[Instructions to follow] Turn every row below into a numbered list, leaving out any blank rows.

(Data lines)
........
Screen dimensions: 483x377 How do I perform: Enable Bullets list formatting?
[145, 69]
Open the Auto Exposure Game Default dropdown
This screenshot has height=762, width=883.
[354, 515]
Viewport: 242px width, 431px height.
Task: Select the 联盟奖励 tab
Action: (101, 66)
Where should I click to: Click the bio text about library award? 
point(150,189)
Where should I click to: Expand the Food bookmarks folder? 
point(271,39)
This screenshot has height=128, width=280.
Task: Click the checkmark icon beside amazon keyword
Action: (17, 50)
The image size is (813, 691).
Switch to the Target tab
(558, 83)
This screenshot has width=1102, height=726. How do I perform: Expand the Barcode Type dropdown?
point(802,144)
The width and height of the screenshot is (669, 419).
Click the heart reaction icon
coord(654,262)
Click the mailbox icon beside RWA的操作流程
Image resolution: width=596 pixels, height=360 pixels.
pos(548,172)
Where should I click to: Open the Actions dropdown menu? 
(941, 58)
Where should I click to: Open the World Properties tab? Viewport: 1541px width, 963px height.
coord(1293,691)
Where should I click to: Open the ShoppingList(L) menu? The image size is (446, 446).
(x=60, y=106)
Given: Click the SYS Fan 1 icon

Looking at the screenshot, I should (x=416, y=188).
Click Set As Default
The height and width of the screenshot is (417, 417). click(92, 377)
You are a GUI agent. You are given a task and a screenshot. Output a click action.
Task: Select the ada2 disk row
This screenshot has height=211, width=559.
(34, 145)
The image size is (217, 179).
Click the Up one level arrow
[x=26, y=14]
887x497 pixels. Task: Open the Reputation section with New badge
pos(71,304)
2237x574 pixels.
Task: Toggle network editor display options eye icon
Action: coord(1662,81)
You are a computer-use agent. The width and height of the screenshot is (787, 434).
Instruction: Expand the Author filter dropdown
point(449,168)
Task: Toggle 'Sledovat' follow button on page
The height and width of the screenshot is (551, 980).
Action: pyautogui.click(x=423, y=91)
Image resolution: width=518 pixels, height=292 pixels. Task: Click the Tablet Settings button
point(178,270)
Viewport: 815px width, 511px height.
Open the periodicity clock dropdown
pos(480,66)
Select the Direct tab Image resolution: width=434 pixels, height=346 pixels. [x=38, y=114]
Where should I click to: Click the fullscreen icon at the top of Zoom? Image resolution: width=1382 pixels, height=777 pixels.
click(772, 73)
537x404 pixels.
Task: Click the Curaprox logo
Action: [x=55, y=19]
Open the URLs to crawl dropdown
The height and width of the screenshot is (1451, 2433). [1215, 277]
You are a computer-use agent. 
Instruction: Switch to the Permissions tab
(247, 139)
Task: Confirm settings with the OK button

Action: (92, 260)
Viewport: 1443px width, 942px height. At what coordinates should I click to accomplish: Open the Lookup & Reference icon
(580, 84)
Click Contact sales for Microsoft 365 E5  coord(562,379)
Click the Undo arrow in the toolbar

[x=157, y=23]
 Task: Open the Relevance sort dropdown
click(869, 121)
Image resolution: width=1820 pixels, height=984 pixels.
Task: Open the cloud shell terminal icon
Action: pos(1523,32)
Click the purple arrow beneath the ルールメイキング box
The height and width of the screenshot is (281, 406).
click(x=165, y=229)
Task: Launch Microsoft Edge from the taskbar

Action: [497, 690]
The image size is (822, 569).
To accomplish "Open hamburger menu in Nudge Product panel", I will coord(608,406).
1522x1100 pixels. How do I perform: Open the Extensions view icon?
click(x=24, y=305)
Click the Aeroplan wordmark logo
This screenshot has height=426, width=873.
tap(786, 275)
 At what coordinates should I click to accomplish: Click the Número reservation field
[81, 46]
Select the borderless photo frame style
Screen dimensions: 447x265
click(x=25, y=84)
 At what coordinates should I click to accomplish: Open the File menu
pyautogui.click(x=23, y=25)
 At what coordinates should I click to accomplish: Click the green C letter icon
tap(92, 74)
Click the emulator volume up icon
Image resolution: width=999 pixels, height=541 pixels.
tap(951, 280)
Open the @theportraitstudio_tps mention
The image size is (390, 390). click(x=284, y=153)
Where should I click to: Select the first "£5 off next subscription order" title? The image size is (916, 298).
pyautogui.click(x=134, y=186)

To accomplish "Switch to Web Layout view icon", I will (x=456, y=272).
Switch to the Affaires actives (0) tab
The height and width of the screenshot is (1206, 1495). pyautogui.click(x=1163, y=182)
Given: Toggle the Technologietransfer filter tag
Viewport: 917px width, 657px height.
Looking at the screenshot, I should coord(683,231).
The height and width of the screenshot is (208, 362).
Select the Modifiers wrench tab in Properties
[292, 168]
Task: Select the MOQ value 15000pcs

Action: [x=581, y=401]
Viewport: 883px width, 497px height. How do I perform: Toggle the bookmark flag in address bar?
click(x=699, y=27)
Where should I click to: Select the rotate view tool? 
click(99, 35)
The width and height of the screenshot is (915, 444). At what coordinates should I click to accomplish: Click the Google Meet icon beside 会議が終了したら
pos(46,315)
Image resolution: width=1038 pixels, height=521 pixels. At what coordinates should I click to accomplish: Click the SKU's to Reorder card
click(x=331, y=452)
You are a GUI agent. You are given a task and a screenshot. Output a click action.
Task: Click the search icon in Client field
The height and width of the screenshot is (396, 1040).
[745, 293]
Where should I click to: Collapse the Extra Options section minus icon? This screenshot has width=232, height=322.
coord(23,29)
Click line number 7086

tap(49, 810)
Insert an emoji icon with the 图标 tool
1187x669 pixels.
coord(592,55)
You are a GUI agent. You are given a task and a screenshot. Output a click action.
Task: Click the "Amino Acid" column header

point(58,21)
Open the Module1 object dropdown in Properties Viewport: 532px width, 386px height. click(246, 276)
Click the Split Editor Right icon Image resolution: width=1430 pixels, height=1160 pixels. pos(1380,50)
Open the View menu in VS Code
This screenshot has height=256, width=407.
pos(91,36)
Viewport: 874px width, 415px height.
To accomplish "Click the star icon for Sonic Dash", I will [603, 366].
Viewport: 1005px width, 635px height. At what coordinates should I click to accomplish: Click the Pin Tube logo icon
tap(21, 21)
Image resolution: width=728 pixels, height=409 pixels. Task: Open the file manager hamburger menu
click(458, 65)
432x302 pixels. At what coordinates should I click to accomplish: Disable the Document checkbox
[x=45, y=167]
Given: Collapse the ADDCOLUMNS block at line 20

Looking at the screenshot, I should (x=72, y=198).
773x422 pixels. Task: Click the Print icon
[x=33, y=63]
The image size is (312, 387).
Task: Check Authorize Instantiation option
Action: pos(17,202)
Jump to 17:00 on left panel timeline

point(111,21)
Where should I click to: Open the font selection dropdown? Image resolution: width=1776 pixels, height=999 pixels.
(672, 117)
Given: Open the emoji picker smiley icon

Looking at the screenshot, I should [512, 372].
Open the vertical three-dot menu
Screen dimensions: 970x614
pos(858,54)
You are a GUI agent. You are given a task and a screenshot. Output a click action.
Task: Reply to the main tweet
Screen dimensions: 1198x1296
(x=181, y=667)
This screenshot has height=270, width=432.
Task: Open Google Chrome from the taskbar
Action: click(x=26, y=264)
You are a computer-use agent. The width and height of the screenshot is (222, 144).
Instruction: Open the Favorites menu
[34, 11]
........
[Expected answer]
1. Screen dimensions: 483x377 How do I perform: Enable Bullets list formatting?
2. [145, 69]
3. Open the Auto Exposure Game Default dropdown
4. This screenshot has height=762, width=883.
5. [354, 515]
6. Viewport: 242px width, 431px height.
7. Task: Select the 联盟奖励 tab
8. Action: (101, 66)
9. Where should I click to: Click the bio text about library award? 
10. point(150,189)
11. Where should I click to: Expand the Food bookmarks folder? 
12. point(271,39)
13. This screenshot has height=128, width=280.
14. Task: Click the checkmark icon beside amazon keyword
15. Action: (17, 50)
16. The image size is (813, 691).
17. Switch to the Target tab
18. (558, 83)
19. This screenshot has width=1102, height=726. How do I perform: Expand the Barcode Type dropdown?
20. point(802,144)
21. The width and height of the screenshot is (669, 419).
22. Click the heart reaction icon
23. coord(654,262)
24. Click the mailbox icon beside RWA的操作流程
25. Image resolution: width=596 pixels, height=360 pixels.
26. pos(548,172)
27. Where should I click to: Open the Actions dropdown menu? 
28. (941, 58)
29. Where should I click to: Open the World Properties tab? Viewport: 1541px width, 963px height.
30. coord(1293,691)
31. Where should I click to: Open the ShoppingList(L) menu? The image size is (446, 446).
32. (x=60, y=106)
33. Given: Click the SYS Fan 1 icon
34. Looking at the screenshot, I should (x=416, y=188).
35. Click Set As Default
36. The height and width of the screenshot is (417, 417). click(92, 377)
37. You are a GUI agent. You are given a task and a screenshot. Output a click action.
38. Task: Select the ada2 disk row
39. This screenshot has height=211, width=559.
40. (34, 145)
41. The image size is (217, 179).
42. Click the Up one level arrow
43. [x=26, y=14]
44. 887x497 pixels. Task: Open the Reputation section with New badge
45. pos(71,304)
46. 2237x574 pixels.
47. Task: Toggle network editor display options eye icon
48. Action: coord(1662,81)
49. You are a computer-use agent. The width and height of the screenshot is (787, 434).
50. Instruction: Expand the Author filter dropdown
51. point(449,168)
52. Task: Toggle 'Sledovat' follow button on page
53. The height and width of the screenshot is (551, 980).
54. Action: pyautogui.click(x=423, y=91)
55. Image resolution: width=518 pixels, height=292 pixels. Task: Click the Tablet Settings button
56. point(178,270)
57. Viewport: 815px width, 511px height.
58. Open the periodicity clock dropdown
59. pos(480,66)
60. Select the Direct tab Image resolution: width=434 pixels, height=346 pixels. [x=38, y=114]
61. Where should I click to: Click the fullscreen icon at the top of Zoom? Image resolution: width=1382 pixels, height=777 pixels.
62. click(772, 73)
63. 537x404 pixels.
64. Task: Click the Curaprox logo
65. Action: [x=55, y=19]
66. Open the URLs to crawl dropdown
67. The height and width of the screenshot is (1451, 2433). [1215, 277]
68. You are a computer-use agent. 
69. Instruction: Switch to the Permissions tab
70. (247, 139)
71. Task: Confirm settings with the OK button
72. Action: (92, 260)
73. Viewport: 1443px width, 942px height. At what coordinates should I click to accomplish: Open the Lookup & Reference icon
74. (580, 84)
75. Click Contact sales for Microsoft 365 E5  coord(562,379)
76. Click the Undo arrow in the toolbar
77. [x=157, y=23]
78.  Task: Open the Relevance sort dropdown
79. click(869, 121)
80. Image resolution: width=1820 pixels, height=984 pixels.
81. Task: Open the cloud shell terminal icon
82. Action: pos(1523,32)
83. Click the purple arrow beneath the ルールメイキング box
84. The height and width of the screenshot is (281, 406).
85. click(x=165, y=229)
86. Task: Launch Microsoft Edge from the taskbar
87. Action: [497, 690]
88. The image size is (822, 569).
89. To accomplish "Open hamburger menu in Nudge Product panel", I will coord(608,406).
90. 1522x1100 pixels. How do I perform: Open the Extensions view icon?
91. click(x=24, y=305)
92. Click the Aeroplan wordmark logo
93. This screenshot has height=426, width=873.
94. tap(786, 275)
95.  At what coordinates should I click to accomplish: Click the Número reservation field
96. [81, 46]
97. Select the borderless photo frame style
98. Screen dimensions: 447x265
99. click(x=25, y=84)
100.  At what coordinates should I click to accomplish: Open the File menu
101. pyautogui.click(x=23, y=25)
102.  At what coordinates should I click to accomplish: Click the green C letter icon
103. tap(92, 74)
104. Click the emulator volume up icon
105. Image resolution: width=999 pixels, height=541 pixels.
106. tap(951, 280)
107. Open the @theportraitstudio_tps mention
108. The image size is (390, 390). click(x=284, y=153)
109. Where should I click to: Select the first "£5 off next subscription order" title? The image size is (916, 298).
110. pyautogui.click(x=134, y=186)
111. To accomplish "Switch to Web Layout view icon", I will (x=456, y=272).
112. Switch to the Affaires actives (0) tab
113. The height and width of the screenshot is (1206, 1495). pyautogui.click(x=1163, y=182)
114. Given: Toggle the Technologietransfer filter tag
115. Viewport: 917px width, 657px height.
116. Looking at the screenshot, I should coord(683,231).
117. The height and width of the screenshot is (208, 362).
118. Select the Modifiers wrench tab in Properties
119. [292, 168]
120. Task: Select the MOQ value 15000pcs
121. Action: [x=581, y=401]
122. Viewport: 883px width, 497px height. How do I perform: Toggle the bookmark flag in address bar?
123. click(x=699, y=27)
124. Where should I click to: Select the rotate view tool? 
125. click(99, 35)
126. The width and height of the screenshot is (915, 444). At what coordinates should I click to accomplish: Click the Google Meet icon beside 会議が終了したら
127. pos(46,315)
128. Image resolution: width=1038 pixels, height=521 pixels. At what coordinates should I click to accomplish: Click the SKU's to Reorder card
129. click(x=331, y=452)
130. You are a GUI agent. You are given a task and a screenshot. Output a click action.
131. Task: Click the search icon in Client field
132. The height and width of the screenshot is (396, 1040).
133. [745, 293]
134. Where should I click to: Collapse the Extra Options section minus icon? This screenshot has width=232, height=322.
135. coord(23,29)
136. Click line number 7086
137. tap(49, 810)
138. Insert an emoji icon with the 图标 tool
139. 1187x669 pixels.
140. coord(592,55)
141. You are a GUI agent. You are given a task and a screenshot. Output a click action.
142. Task: Click the "Amino Acid" column header
143. point(58,21)
144. Open the Module1 object dropdown in Properties Viewport: 532px width, 386px height. click(246, 276)
145. Click the Split Editor Right icon Image resolution: width=1430 pixels, height=1160 pixels. pos(1380,50)
146. Open the View menu in VS Code
147. This screenshot has height=256, width=407.
148. pos(91,36)
149. Viewport: 874px width, 415px height.
150. To accomplish "Click the star icon for Sonic Dash", I will [603, 366].
151. Viewport: 1005px width, 635px height. At what coordinates should I click to accomplish: Click the Pin Tube logo icon
152. tap(21, 21)
153. Image resolution: width=728 pixels, height=409 pixels. Task: Open the file manager hamburger menu
154. click(458, 65)
155. 432x302 pixels. At what coordinates should I click to accomplish: Disable the Document checkbox
156. [x=45, y=167]
157. Given: Collapse the ADDCOLUMNS block at line 20
158. Looking at the screenshot, I should (x=72, y=198).
159. 773x422 pixels. Task: Click the Print icon
160. [x=33, y=63]
161. The image size is (312, 387).
162. Task: Check Authorize Instantiation option
163. Action: pos(17,202)
164. Jump to 17:00 on left panel timeline
165. point(111,21)
166. Where should I click to: Open the font selection dropdown? Image resolution: width=1776 pixels, height=999 pixels.
167. (672, 117)
168. Given: Open the emoji picker smiley icon
169. Looking at the screenshot, I should [512, 372].
170. Open the vertical three-dot menu
171. Screen dimensions: 970x614
172. pos(858,54)
173. You are a GUI agent. You are given a task and a screenshot. Output a click action.
174. Task: Reply to the main tweet
175. Screen dimensions: 1198x1296
176. (x=181, y=667)
177. This screenshot has height=270, width=432.
178. Task: Open Google Chrome from the taskbar
179. Action: click(x=26, y=264)
180. You are a computer-use agent. The width and height of the screenshot is (222, 144).
181. Instruction: Open the Favorites menu
182. [34, 11]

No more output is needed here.